# [SOLVED] No webcam support: are my configs to blame?

## fusion809

Hi,

On my HP Envy 17 laptop I installed Cheese (media-video/cheese) to try and take a picture of my cat but this is what I was greeted by: http://i.imgur.com/1IkK1ZB.png. Now I suspect my configs are to blame so here is my /etc/portage folder https://github.com/fusion809/gentoo-config/tree/master/etc/portage. Note, however, I update it regularly so this link may show something vastly different in a months time so here's the one at the time of posting this https://github.com/fusion809/gentoo-config/tree/a801d3c/etc/portage. Most notably my INPUT_DEVICES variable is:

```

INPUT_DEVICES="evdev synaptics"

```

should there be something else in there? My kernel config is here https://raw.githubusercontent.com/fusion809/gentoo-config/a801d3c/etc/kernels/4.9.18-gentoo-20170330. I used the same config, except without systemd support, on Funtoo Linux (exact same laptop as I'm getting this Gentoo webcam issue on) and I managed to use the webcam without a problem on that system, so I doubt the kernel config is the problem.

Thanks for your time,

Brenton

----------

## NeddySeagoon

fusion809,

Show us your lsusb output, so we can see which webcam you have.

```
emerge usbutlis 
```

if you don't have lsusb.

Its probably a missing kernel option.

----------

## fusion809

lsusb returns:

```

Bus 004 Device 002: ID 8087:8000 Intel Corp. 

Bus 004 Device 001: ID 1d6b:0002 Linux Foundation 2.0 root hub

Bus 003 Device 002: ID 8087:8008 Intel Corp. 

Bus 003 Device 001: ID 1d6b:0002 Linux Foundation 2.0 root hub

Bus 002 Device 001: ID 1d6b:0003 Linux Foundation 3.0 root hub

Bus 001 Device 004: ID 064e:9301 Suyin Corp. 

Bus 001 Device 003: ID 0a5c:21fb Broadcom Corp. 

Bus 001 Device 002: ID 046d:c52f Logitech, Inc.
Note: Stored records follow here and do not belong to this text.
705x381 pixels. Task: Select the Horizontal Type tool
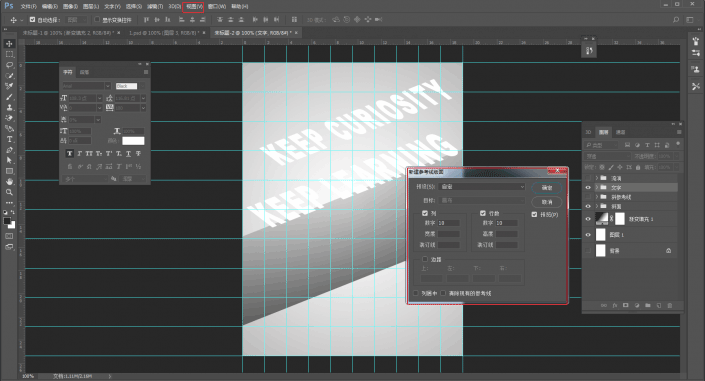click(x=9, y=139)
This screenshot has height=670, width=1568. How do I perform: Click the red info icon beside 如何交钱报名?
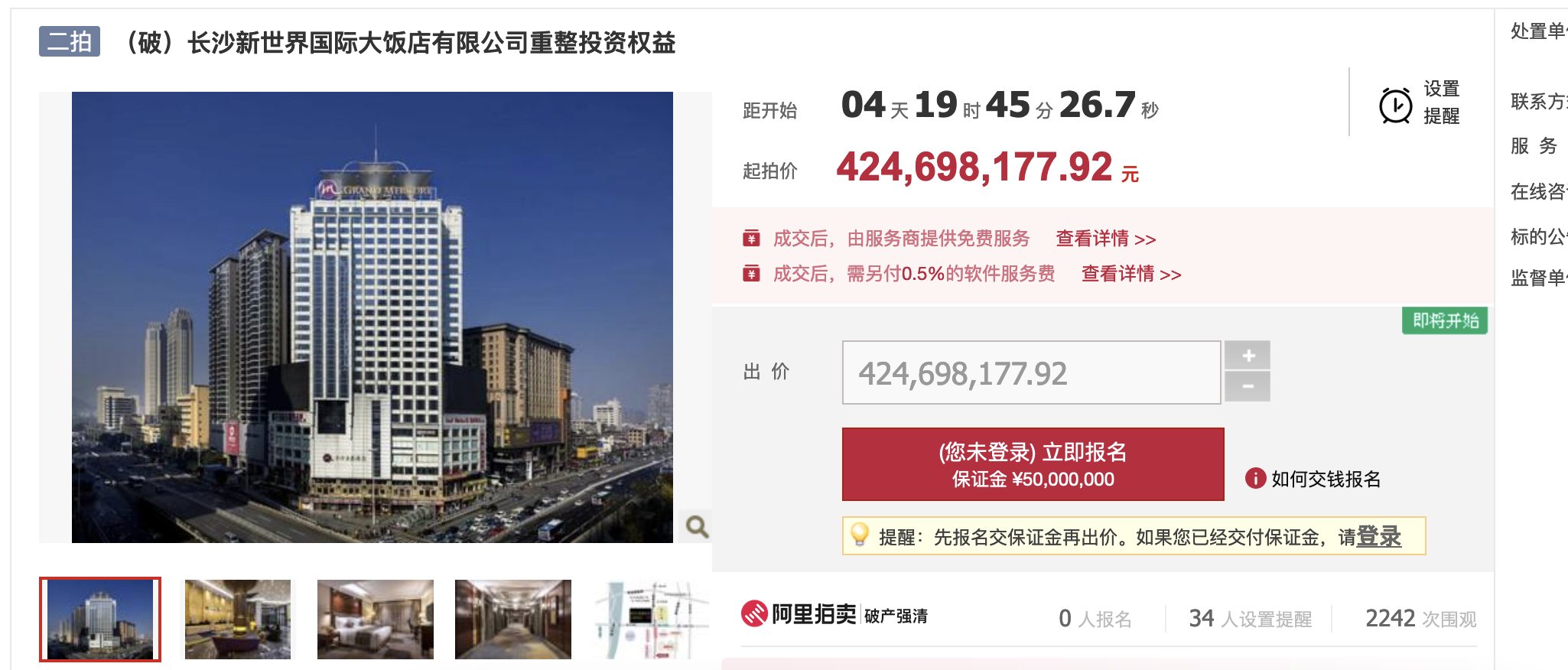pos(1255,478)
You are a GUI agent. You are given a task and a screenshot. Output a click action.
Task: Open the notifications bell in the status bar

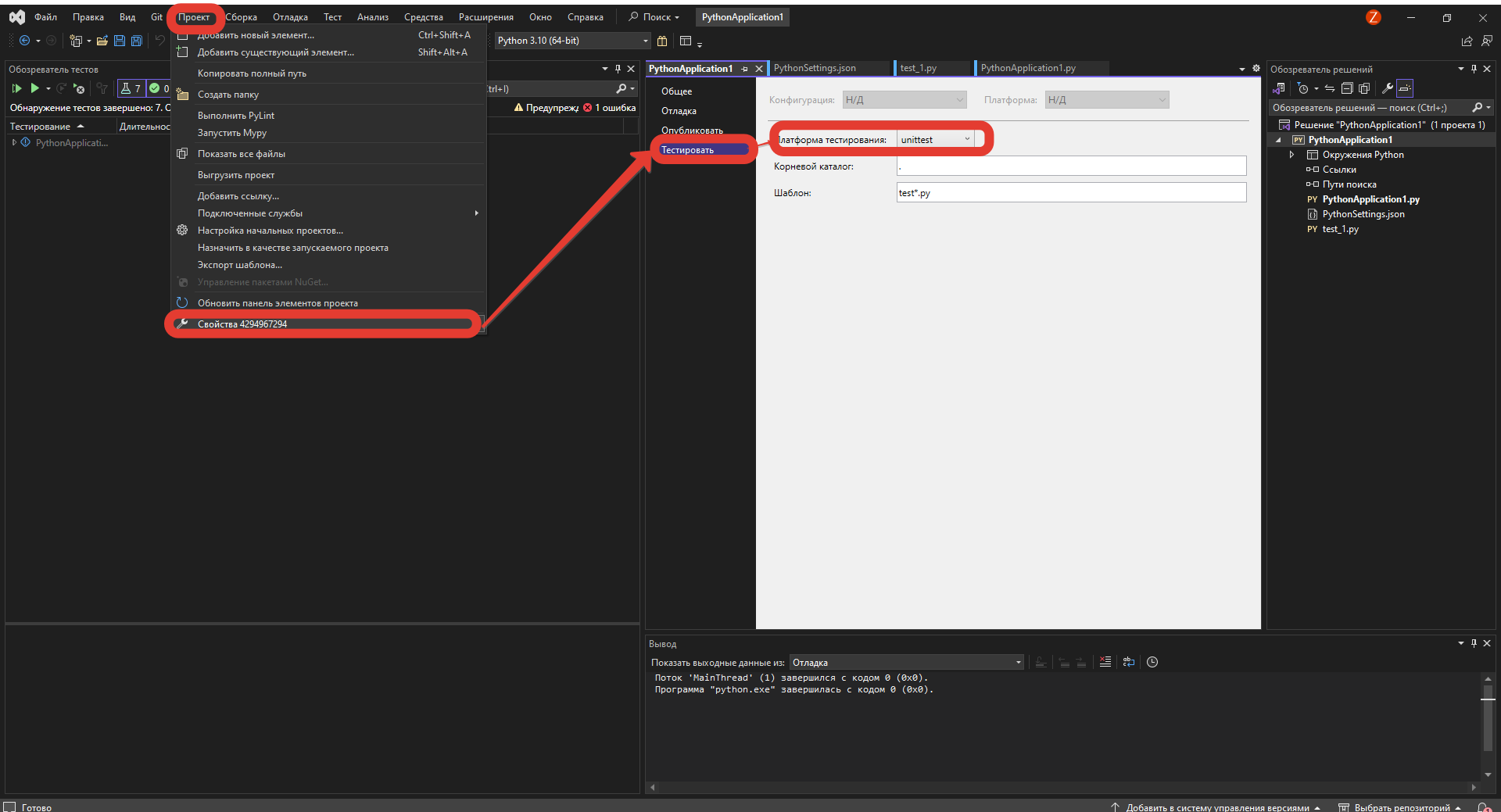pos(1483,807)
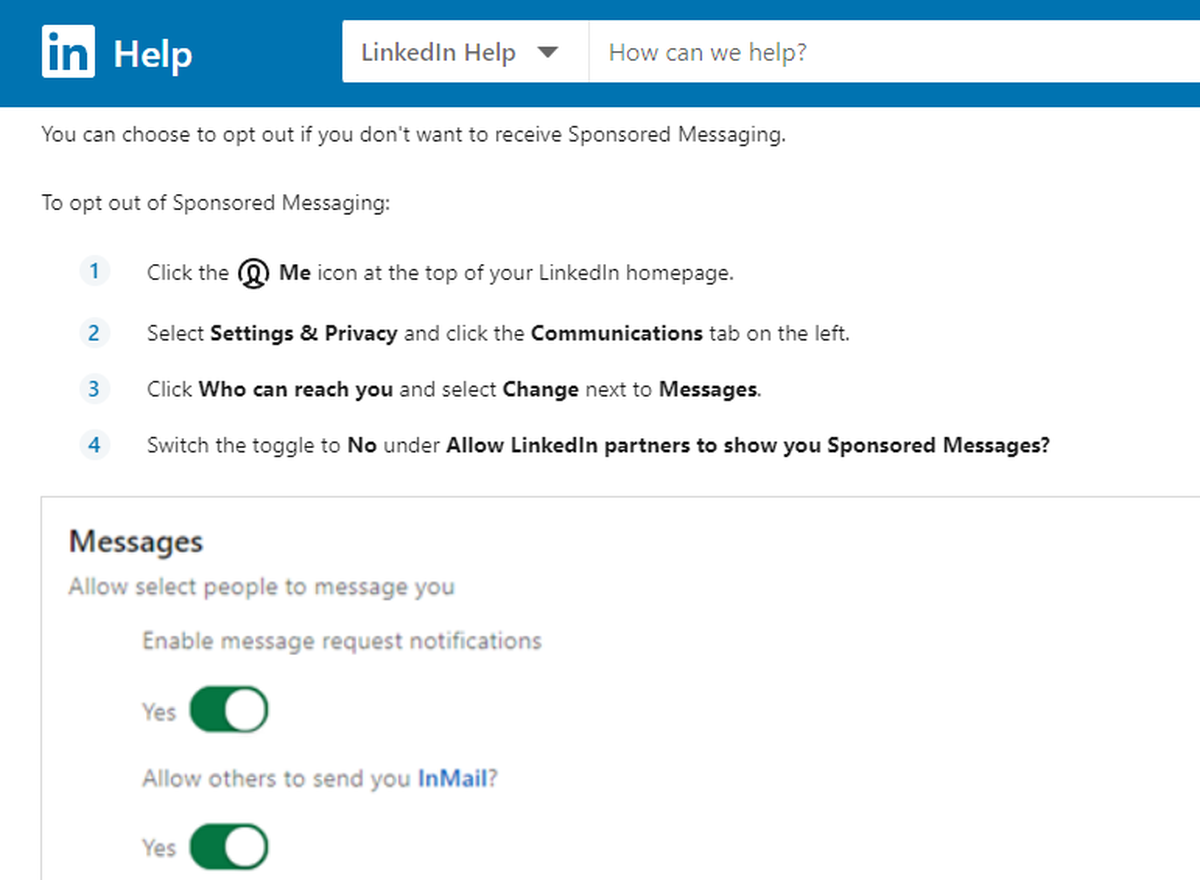The width and height of the screenshot is (1200, 880).
Task: Click the dropdown arrow beside LinkedIn Help
Action: (x=547, y=52)
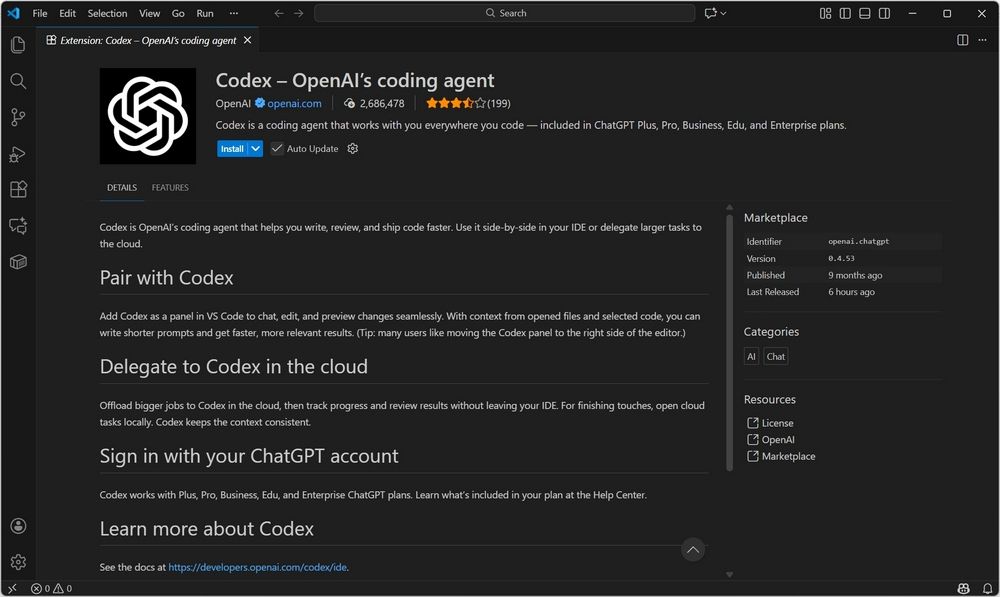The height and width of the screenshot is (597, 1000).
Task: Open the Selection menu
Action: 107,13
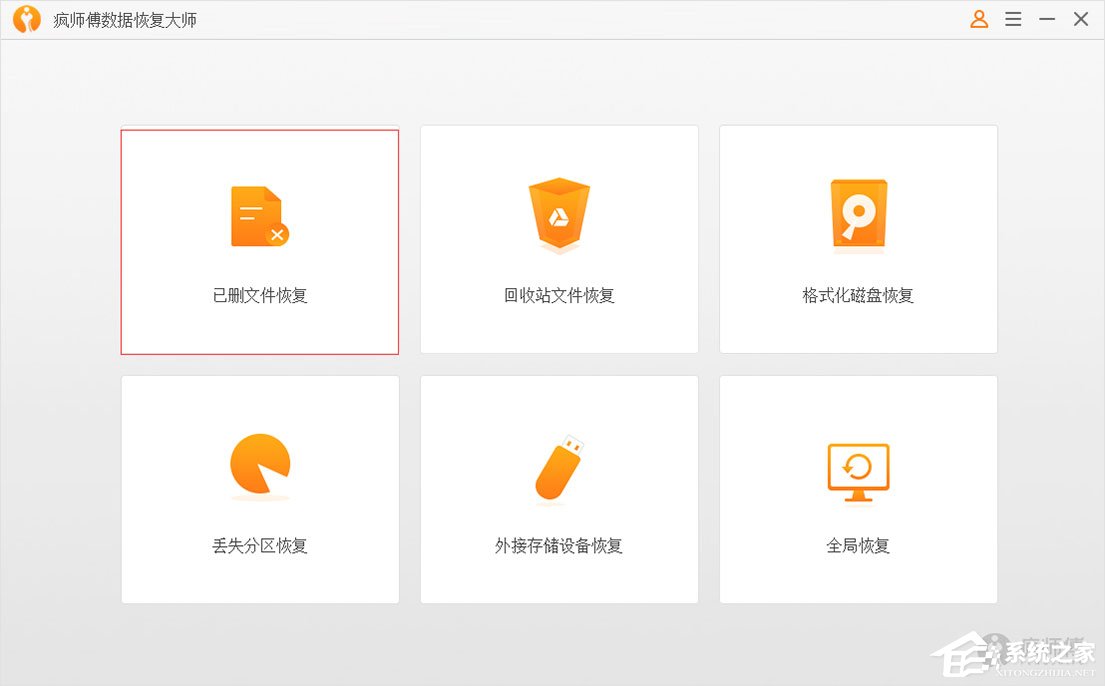Start 格式化磁盘恢复 mode
Image resolution: width=1105 pixels, height=686 pixels.
(x=857, y=240)
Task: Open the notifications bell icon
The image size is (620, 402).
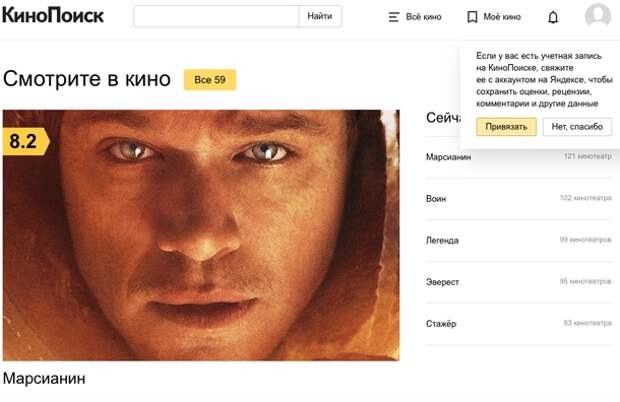Action: (x=553, y=17)
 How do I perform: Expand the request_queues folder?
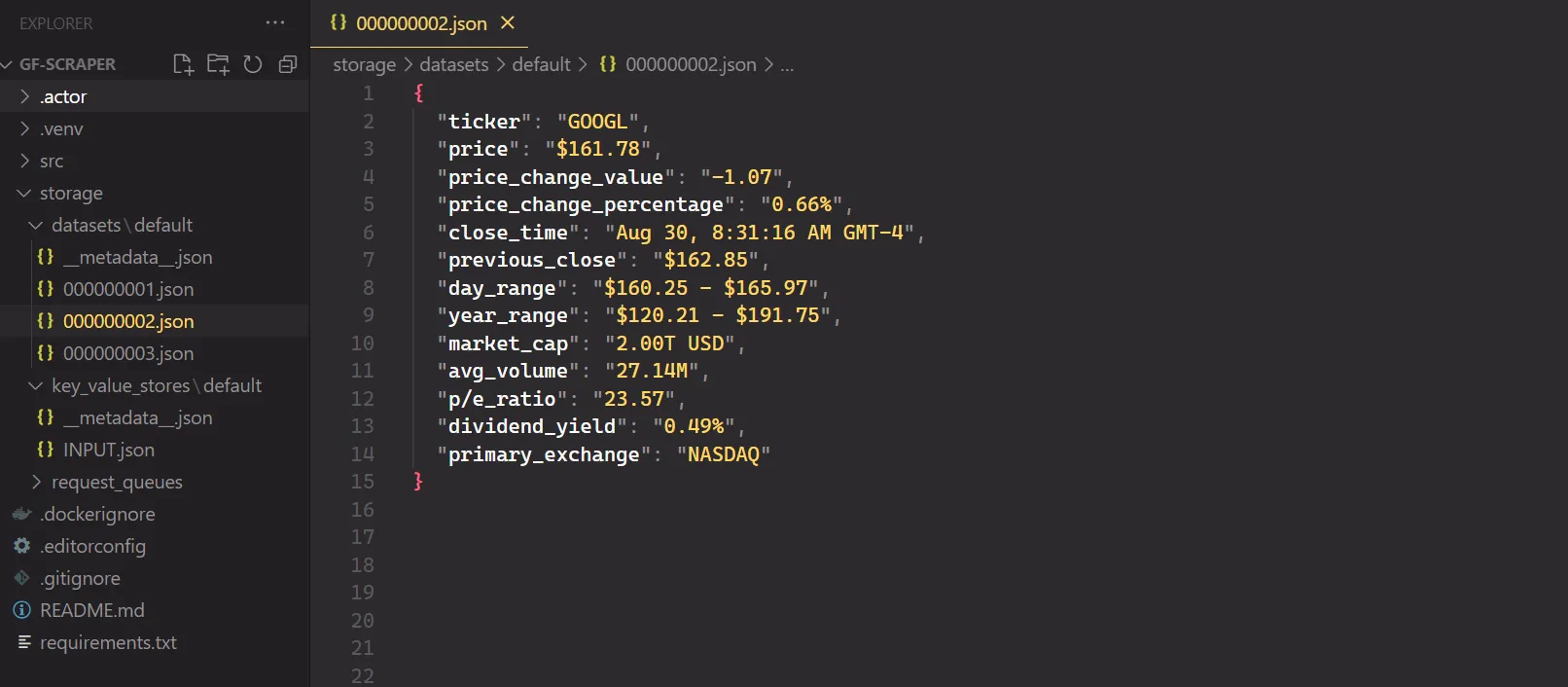click(117, 482)
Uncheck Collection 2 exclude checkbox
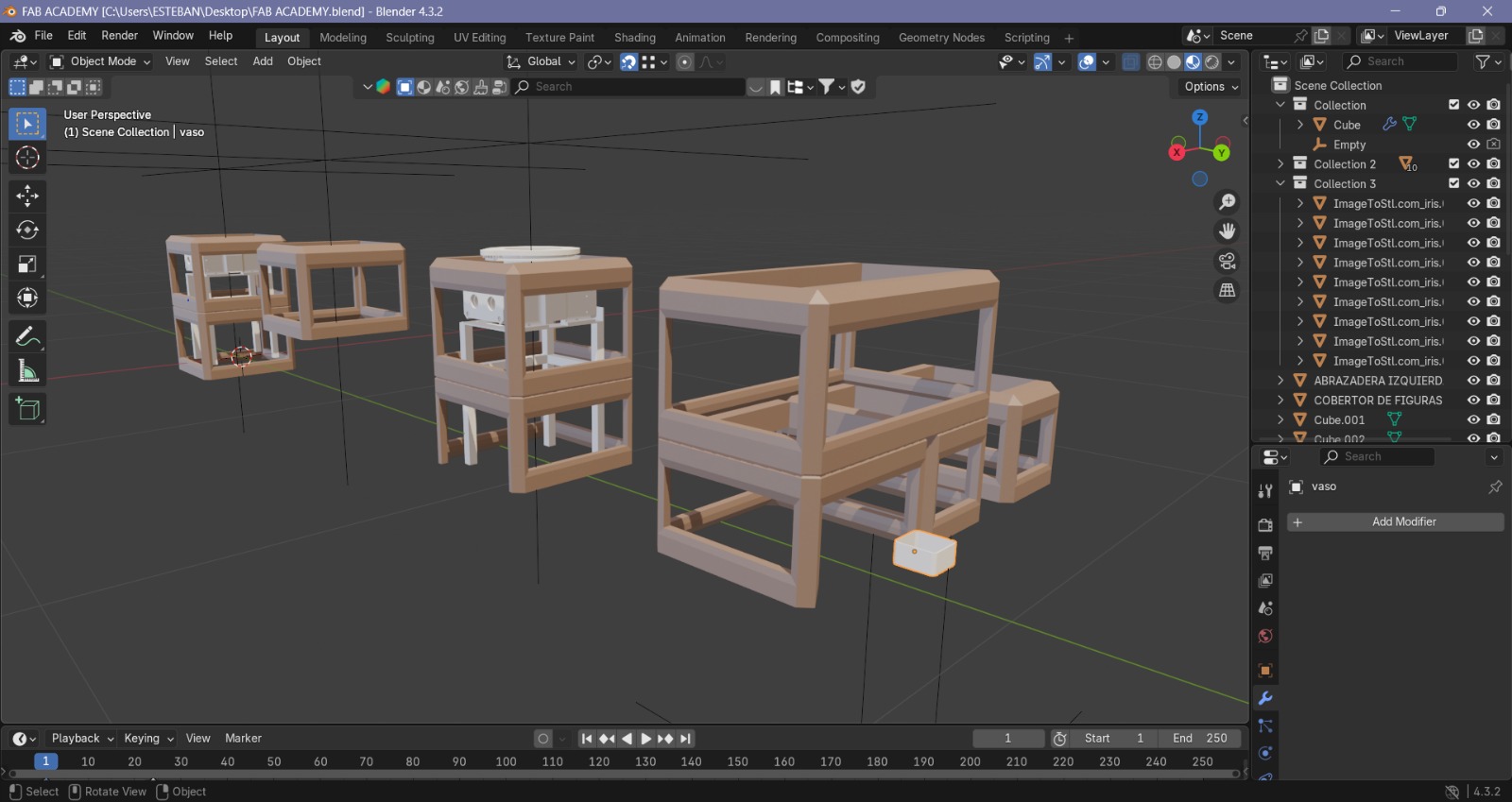 [x=1453, y=164]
Unifying Receiver

Bus 001 Device 005: ID 138a:0050 Validity Sensors, Inc. Swipe Fingerprint Sensor

Bus 001 Device 001: ID 1d6b:0002 Linux Foundation 2.0 root hub

```

----------

## NeddySeagoon

fusion809,

Google says nothing but there are hints that you need the 

```
USB Video Class (UVC)
```

 option

That's buried several menu layers under your 

```
# CONFIG_MEDIA_SUPPORT is not set
```

option.

The kernel help says 

```
CONFIG_USB_VIDEO_CLASS:                                                                              │  

  │                                                                                                      │  

  │ Support for the USB Video Class (UVC).  Currently only video                                         │  

  │ input devices, such as webcams, are supported.                                                       │  

  │                                                                                                      │  

  │ For more information see: <http://linux-uvc.berlios.de/>                                             │  

  │                                                                                                      │  

  │ Symbol: USB_VIDEO_CLASS [=n]                                                                         │  

  │ Type  : tristate                                                                                     │  

  │ Prompt: USB Video Class (UVC)                                                                        │  

  │   Location:                                                                                          │  

  │     -> Device Drivers                                                                                │  

  │       -> Multimedia support (MEDIA_SUPPORT [=m])                                                     │  

  │         -> Media USB Adapters (MEDIA_USB_SUPPORT [=y])                                               │  

  │   Defined at drivers/media/usb/uvc/Kconfig:1                                                         │  

  │   Depends on: USB [=y] && MEDIA_SUPPORT [=m] && MEDIA_USB_SUPPORT [=y] && \                          │  

  │ MEDIA_CAMERA_SUPPORT [=y] && VIDEO_V4L2 [=m]                                                         │  

  │   Selects: VIDEOBUF2_VMALLOC [=m]         
```

Either built in or a loadable module will work.

----------

## fusion809

Thanks, I'm recompiling my kernel as I type.

----------

## fusion809

Works perfectly now. Thanks.

----------